# TASK GOAL:
Give back exactly the lines of the material below that start at the line containing "The image size is (659, 475)." and end at the line containing "Image resolution: width=680", and no others.

--- RECORD SET Enclosed Below ---

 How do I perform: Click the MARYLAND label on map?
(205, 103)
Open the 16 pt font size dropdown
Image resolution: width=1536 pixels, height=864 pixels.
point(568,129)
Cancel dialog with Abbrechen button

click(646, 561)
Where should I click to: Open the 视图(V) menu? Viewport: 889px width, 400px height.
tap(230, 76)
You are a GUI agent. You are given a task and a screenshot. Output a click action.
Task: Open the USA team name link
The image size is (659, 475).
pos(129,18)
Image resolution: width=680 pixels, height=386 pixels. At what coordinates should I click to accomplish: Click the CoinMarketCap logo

--- End of Enclosed RECORD SET ---
--- RECORD SET Enclosed Below ---

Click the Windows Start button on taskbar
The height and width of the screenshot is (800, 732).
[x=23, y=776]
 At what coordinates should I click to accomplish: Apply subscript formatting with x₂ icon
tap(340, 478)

--- End of Enclosed RECORD SET ---

# TASK ANSWER:
The image size is (659, 475).
pos(129,18)
Image resolution: width=680 pixels, height=386 pixels. At what coordinates should I click to accomplish: Click the CoinMarketCap logo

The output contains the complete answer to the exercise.